De Hork zit vandaag op zijn praatstoel. Van een enkel dagje uit op de hei naar een uitweiding over het motiveren van het personeel. Laten we gaan kijken of deze twee nog bij elkaar komen…
Motivatie en de hei
De ober serveert twee verse glazen bier uit.
“Proost Frits. Op je ambtenaren.”
‘Op de ambtenaren. Proost Hork.’
Beiden nemen een slok.
‘Weetje, Hork. Ik zit me af te vragen wat zo’n sessie op de hei nu doet voor de motivatie van het personeel. Op de bijeenkomst is het gros wel enthousiast. Maar ik kan niet echt zien hoe het met de motivatie van het personeel op de werkplek is. Toch moet zo’n heel proces met sessies op de hei zijn invloed hebben. Hoe zit dat precies volgens jou?’
“In de kern is het eigenlijk heel simpel. Een goede directaris heeft na verloop van tijd goed gemotiveerd personeel. Ik zag een keer een artikel in de krant over scholen. De kop boven het artikel luidde: Waar goed management verschijnt, daalt het ziekteverzuim. Ik zou daar aan willen toevoegen: en stijgt de motivatie. Zo’n directaris geeft het hele jaar het goede voorbeeld en heeft dan ook eigenlijk niet zo’n groots opgezet veranderingsproces nodig. Bij zo iemand verandert het gedrag van het personeel vanzelf wel in de goede richting. Mensen voelen dan zich vrijer en gaan met meer plezier naar het werk. Zo’n directaris heeft dus eigenlijk helemaal geen sessies op de hei nodig.Hij doet het elke dag op zijn werk. Scheelt veel kosten en opgeblazen externe adviseurs. Een slechte directaris wil het personeel dwingen.Zo’n veranderingsproces op de hei kan dan als een boemerang op hem terugslaan. Veel personeelsleden zijn ontevreden over de manier waarop hij hen behandelt. Vervolgens gaat hij op de hei oreren tegen zijn mensen dat zij, de mensen, moeten veranderen. Veelpersoneelsleden denken dan, en niet geheel onlogisch lijkt me: laat hij eerst zelf maar eens veranderen, hij is tenslotte de baas. En door met de vinger naar het personeel te wijzen geeft hij aan dat dát er niet inzit. En het personeel begrijpt die boodschap donders goed.Dus daar valt weinig verbetering te verwachten.”

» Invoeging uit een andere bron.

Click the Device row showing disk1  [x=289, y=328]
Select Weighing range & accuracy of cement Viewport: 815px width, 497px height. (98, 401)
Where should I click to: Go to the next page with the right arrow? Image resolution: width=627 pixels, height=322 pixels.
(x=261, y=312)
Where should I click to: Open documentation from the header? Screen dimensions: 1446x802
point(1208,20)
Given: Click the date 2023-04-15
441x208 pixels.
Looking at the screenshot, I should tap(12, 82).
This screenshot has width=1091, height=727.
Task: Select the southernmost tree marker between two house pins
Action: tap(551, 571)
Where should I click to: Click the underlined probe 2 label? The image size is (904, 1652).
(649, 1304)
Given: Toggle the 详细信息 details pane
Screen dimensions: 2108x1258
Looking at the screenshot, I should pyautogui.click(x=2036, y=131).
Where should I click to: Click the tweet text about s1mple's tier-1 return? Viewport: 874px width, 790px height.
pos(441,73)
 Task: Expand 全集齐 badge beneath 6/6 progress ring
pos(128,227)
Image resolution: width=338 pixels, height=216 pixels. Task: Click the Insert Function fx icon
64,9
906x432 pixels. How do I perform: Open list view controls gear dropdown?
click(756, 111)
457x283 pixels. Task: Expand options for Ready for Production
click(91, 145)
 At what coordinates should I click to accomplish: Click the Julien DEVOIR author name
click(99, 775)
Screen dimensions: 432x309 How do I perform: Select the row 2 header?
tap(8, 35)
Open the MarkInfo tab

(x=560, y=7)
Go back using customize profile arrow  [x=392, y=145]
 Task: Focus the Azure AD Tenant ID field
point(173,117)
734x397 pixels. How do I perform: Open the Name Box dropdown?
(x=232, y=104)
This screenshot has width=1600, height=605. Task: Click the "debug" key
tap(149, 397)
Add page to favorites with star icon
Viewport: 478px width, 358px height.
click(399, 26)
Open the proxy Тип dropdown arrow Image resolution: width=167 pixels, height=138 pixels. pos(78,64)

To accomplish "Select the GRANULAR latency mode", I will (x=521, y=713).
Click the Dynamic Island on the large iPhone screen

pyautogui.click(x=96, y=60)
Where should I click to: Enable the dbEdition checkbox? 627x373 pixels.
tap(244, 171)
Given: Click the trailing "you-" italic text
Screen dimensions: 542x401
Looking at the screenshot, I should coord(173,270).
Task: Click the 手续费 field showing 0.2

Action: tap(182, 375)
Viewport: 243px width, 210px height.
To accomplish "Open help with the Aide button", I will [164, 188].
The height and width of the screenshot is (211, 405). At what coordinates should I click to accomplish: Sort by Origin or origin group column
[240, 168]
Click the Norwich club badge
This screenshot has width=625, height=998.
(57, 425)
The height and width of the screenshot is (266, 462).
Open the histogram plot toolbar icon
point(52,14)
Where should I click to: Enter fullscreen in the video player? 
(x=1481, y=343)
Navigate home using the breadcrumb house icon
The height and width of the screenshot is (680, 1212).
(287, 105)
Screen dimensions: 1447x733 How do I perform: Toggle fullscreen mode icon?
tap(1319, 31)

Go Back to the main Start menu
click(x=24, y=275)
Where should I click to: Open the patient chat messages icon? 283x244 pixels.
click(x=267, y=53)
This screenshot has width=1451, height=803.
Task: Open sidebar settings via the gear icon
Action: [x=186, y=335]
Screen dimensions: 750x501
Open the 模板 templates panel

‘Shit. Dus of je een goede of een slechte directaris hebt, zo’n veranderingsproces met die sessies op de hei is dus bijna altijd weggegooid geld.’
“Frits, ik zou het niet beter kunnen zeggen. Proost!”
‘Halleluja. En de burger maar betalen. Proost Hork.’
De Hork heeft het plaatje weer helemaal rond. En.. verandert er nog wel eens wat in uw gemeente?